Exercise: Word for word, retype the records below.

Records:
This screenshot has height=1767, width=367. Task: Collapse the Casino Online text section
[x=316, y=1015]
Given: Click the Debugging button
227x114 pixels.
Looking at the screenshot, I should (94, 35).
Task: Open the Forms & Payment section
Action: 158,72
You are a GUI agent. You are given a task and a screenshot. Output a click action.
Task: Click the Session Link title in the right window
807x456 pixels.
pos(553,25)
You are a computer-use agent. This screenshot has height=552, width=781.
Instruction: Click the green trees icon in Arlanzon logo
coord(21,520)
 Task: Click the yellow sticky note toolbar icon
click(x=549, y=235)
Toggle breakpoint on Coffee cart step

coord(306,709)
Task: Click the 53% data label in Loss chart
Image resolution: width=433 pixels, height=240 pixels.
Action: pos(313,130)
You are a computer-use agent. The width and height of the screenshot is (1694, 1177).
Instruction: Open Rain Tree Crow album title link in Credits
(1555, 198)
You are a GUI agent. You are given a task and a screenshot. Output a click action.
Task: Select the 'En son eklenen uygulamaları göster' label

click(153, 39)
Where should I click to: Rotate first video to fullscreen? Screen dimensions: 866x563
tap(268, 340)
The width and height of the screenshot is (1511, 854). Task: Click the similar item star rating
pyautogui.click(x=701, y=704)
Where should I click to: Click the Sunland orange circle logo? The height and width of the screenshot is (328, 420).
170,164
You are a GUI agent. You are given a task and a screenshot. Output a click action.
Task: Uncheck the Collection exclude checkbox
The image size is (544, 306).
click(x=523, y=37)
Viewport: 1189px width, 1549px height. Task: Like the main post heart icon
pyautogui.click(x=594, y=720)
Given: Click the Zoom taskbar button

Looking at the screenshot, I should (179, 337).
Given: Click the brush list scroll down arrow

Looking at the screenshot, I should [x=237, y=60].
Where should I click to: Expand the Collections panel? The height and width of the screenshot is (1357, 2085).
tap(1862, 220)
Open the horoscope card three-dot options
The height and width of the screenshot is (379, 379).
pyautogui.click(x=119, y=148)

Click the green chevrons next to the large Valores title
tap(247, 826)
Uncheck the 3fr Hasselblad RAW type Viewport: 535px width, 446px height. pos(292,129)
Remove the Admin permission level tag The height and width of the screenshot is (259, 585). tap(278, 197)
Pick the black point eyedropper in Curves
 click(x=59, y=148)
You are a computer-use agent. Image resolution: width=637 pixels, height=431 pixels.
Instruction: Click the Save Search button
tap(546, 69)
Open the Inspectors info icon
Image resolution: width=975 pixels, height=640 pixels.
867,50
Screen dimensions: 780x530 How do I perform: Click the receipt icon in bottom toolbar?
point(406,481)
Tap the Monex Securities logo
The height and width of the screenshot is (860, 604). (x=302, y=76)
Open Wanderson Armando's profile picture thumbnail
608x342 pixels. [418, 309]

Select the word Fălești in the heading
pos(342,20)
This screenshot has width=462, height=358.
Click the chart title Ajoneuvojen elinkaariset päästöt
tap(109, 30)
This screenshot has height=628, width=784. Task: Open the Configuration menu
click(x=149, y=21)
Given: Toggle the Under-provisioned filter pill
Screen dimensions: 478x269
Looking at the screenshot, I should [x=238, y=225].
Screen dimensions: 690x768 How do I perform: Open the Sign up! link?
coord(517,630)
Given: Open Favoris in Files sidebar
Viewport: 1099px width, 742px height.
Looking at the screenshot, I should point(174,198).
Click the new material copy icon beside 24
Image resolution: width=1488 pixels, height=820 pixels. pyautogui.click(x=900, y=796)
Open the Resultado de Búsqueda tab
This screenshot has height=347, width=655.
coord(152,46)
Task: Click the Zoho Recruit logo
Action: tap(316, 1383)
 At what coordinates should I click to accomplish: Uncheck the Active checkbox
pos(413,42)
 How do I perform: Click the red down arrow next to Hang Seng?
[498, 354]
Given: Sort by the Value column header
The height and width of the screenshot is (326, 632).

Result of this task:
This screenshot has height=1767, width=367. Task: Collapse the Casino Online text section
[x=316, y=1015]
Given: Click the Debugging button
227x114 pixels.
Looking at the screenshot, I should (94, 35).
Task: Open the Forms & Payment section
Action: 158,72
You are a GUI agent. You are given a task and a screenshot. Output a click action.
Task: Click the Session Link title in the right window
807x456 pixels.
pos(553,25)
You are a computer-use agent. This screenshot has height=552, width=781.
Instruction: Click the green trees icon in Arlanzon logo
coord(21,520)
 Task: Click the yellow sticky note toolbar icon
click(x=549, y=235)
Toggle breakpoint on Coffee cart step

coord(306,709)
Task: Click the 53% data label in Loss chart
Image resolution: width=433 pixels, height=240 pixels.
Action: pos(313,130)
You are a computer-use agent. The width and height of the screenshot is (1694, 1177).
Instruction: Open Rain Tree Crow album title link in Credits
(1555, 198)
You are a GUI agent. You are given a task and a screenshot. Output a click action.
Task: Select the 'En son eklenen uygulamaları göster' label

click(153, 39)
Where should I click to: Rotate first video to fullscreen? Screen dimensions: 866x563
tap(268, 340)
The width and height of the screenshot is (1511, 854). Task: Click the similar item star rating
pyautogui.click(x=701, y=704)
Where should I click to: Click the Sunland orange circle logo? The height and width of the screenshot is (328, 420).
170,164
You are a GUI agent. You are given a task and a screenshot. Output a click action.
Task: Uncheck the Collection exclude checkbox
The image size is (544, 306).
click(x=523, y=37)
Viewport: 1189px width, 1549px height. Task: Like the main post heart icon
pyautogui.click(x=594, y=720)
Given: Click the Zoom taskbar button

Looking at the screenshot, I should (179, 337).
Given: Click the brush list scroll down arrow

Looking at the screenshot, I should [x=237, y=60].
Where should I click to: Expand the Collections panel? The height and width of the screenshot is (1357, 2085).
tap(1862, 220)
Open the horoscope card three-dot options
The height and width of the screenshot is (379, 379).
pyautogui.click(x=119, y=148)

Click the green chevrons next to the large Valores title
tap(247, 826)
Uncheck the 3fr Hasselblad RAW type Viewport: 535px width, 446px height. pos(292,129)
Remove the Admin permission level tag The height and width of the screenshot is (259, 585). tap(278, 197)
Pick the black point eyedropper in Curves
 click(x=59, y=148)
You are a computer-use agent. Image resolution: width=637 pixels, height=431 pixels.
Instruction: Click the Save Search button
tap(546, 69)
Open the Inspectors info icon
Image resolution: width=975 pixels, height=640 pixels.
867,50
Screen dimensions: 780x530 How do I perform: Click the receipt icon in bottom toolbar?
point(406,481)
Tap the Monex Securities logo
The height and width of the screenshot is (860, 604). (x=302, y=76)
Open Wanderson Armando's profile picture thumbnail
608x342 pixels. [418, 309]

Select the word Fălești in the heading
pos(342,20)
This screenshot has width=462, height=358.
Click the chart title Ajoneuvojen elinkaariset päästöt
tap(109, 30)
This screenshot has height=628, width=784. Task: Open the Configuration menu
click(x=149, y=21)
Given: Toggle the Under-provisioned filter pill
Screen dimensions: 478x269
Looking at the screenshot, I should [x=238, y=225].
Screen dimensions: 690x768 How do I perform: Open the Sign up! link?
coord(517,630)
Given: Open Favoris in Files sidebar
Viewport: 1099px width, 742px height.
Looking at the screenshot, I should point(174,198).
Click the new material copy icon beside 24
Image resolution: width=1488 pixels, height=820 pixels. pyautogui.click(x=900, y=796)
Open the Resultado de Búsqueda tab
This screenshot has height=347, width=655.
coord(152,46)
Task: Click the Zoho Recruit logo
Action: tap(316, 1383)
 At what coordinates should I click to accomplish: Uncheck the Active checkbox
pos(413,42)
 How do I perform: Click the red down arrow next to Hang Seng?
[498, 354]
Given: Sort by the Value column header
The height and width of the screenshot is (326, 632).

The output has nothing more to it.